Los datos son malos, lo son por comparación con las cifras y las expectativas creadas por los promotores de ambos museos. Cuesta poco imaginar los pechos henchidos de orgullo y satisfacción si las previsiones numéricas se hubieran cumplido o superado. No ha sido así y, sin embargo, sigue habiendo criterios objetivos para la albergar cierta satisfacción. También para el orgullo gregario y la autoestima. Quienes miren de puertas afuera encontrarán en el Pompidou y en el Museo Ruso nuevos reclamos promocionales a un mapa bien nutrido de marcas museísticas. Quienes miren hacia adentro tendrán, por ejemplo, la experiencia de los creadores locales que han sido invitados (y pagados, no como en la Noche en Blanco y productos similares) para presentar obras realizadas ex profeso para los nuevos museos. Hablan esos artistas de complicidad y respeto en los equipos que insuflan vida a ambos recintos, hablan de una manera de trabajar rápida y eficaz que es mejor no comparar para no caer en la tentación odiosa. Hablan los creadores venidos de la periferia del circuito alternativo -de apartamentos convertidos en salas de teatro, de pisos como galerías de arte- y desmontan muchos prejuicios.

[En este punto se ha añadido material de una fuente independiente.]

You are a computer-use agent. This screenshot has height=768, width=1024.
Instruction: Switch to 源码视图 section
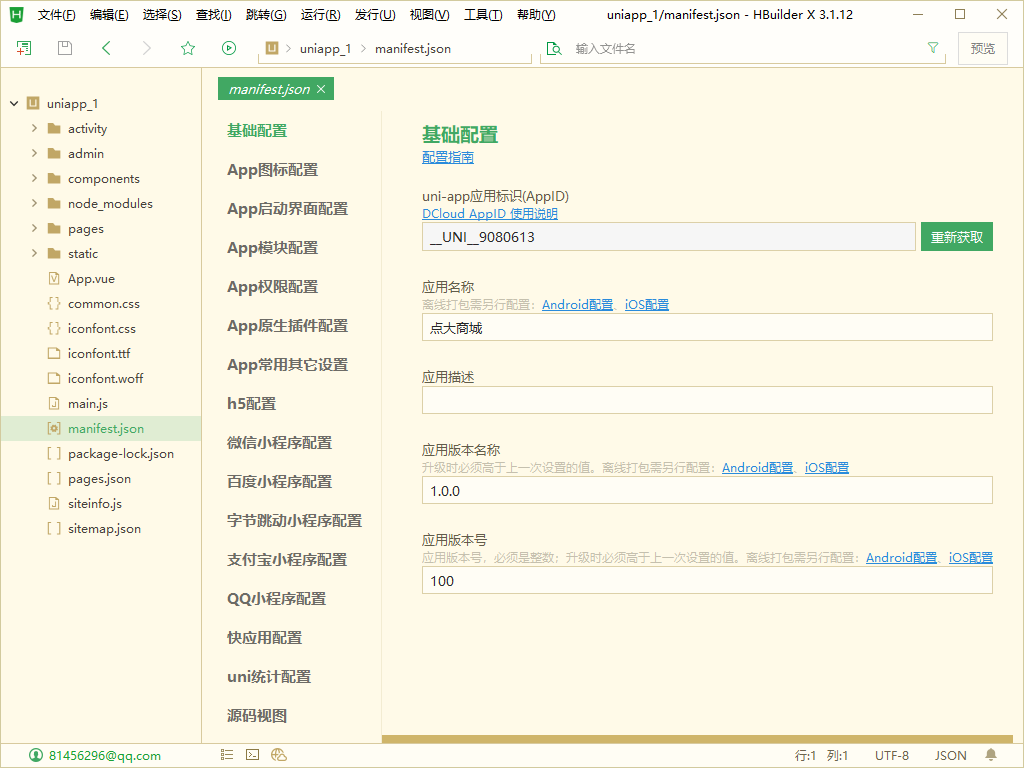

Ahí lo intangible. Como escuchar entre los compañeros de la Redacción la anécdota de sus hijos pidiéndoles ir a los museos. Algo impensable cuando iba al colegio. Entonces nos llevaban pasar el día a un vivero, a la fábrica de Donuts, a la Comisaría de Policía (algunos regresaron después) o la planta embotelladora de la Coca-Cola. Ahora van a los museos. Y esa educación visual y cívica, ese goteo sobre el campo abonado del futuro justifica una inversión pública acometida con responsabilidad, transparencia y rigor. Después, que vengan los turistas, si quieren. Y las trampas al solitario.